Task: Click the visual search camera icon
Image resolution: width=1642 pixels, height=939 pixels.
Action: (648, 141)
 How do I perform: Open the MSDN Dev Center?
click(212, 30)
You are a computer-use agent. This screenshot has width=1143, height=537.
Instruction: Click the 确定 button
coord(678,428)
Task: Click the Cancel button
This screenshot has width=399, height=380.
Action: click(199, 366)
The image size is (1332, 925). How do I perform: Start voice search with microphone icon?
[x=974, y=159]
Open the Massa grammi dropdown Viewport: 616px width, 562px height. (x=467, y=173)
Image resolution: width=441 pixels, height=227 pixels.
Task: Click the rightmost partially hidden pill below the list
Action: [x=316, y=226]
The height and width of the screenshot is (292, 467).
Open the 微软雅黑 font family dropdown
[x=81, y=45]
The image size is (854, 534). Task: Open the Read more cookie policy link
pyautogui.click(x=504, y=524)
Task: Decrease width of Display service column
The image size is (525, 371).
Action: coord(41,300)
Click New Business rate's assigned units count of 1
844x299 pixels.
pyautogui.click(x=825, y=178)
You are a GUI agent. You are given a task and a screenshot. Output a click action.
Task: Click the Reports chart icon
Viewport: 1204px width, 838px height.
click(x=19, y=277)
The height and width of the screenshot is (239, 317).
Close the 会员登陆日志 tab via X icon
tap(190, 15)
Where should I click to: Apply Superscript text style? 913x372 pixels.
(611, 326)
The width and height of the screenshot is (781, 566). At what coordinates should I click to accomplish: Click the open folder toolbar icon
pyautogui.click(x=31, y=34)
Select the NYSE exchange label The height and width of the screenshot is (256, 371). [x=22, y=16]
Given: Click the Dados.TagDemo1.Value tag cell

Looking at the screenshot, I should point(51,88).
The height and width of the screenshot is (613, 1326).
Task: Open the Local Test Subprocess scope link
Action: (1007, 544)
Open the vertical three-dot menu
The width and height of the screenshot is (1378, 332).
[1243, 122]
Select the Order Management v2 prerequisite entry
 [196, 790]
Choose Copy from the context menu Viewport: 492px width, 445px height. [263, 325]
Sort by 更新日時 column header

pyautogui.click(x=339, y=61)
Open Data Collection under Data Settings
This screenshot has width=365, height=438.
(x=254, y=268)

- - - -

- _The task_: Copy out the material from the line containing "The image size is (1332, 925)." through the line containing "pyautogui.click(x=504, y=524)", inclusive, reproducing each line precisely.

- _Exercise output_:
The image size is (1332, 925). How do I perform: Start voice search with microphone icon?
[x=974, y=159]
Open the Massa grammi dropdown Viewport: 616px width, 562px height. (x=467, y=173)
Image resolution: width=441 pixels, height=227 pixels.
Task: Click the rightmost partially hidden pill below the list
Action: [x=316, y=226]
The height and width of the screenshot is (292, 467).
Open the 微软雅黑 font family dropdown
[x=81, y=45]
The image size is (854, 534). Task: Open the Read more cookie policy link
pyautogui.click(x=504, y=524)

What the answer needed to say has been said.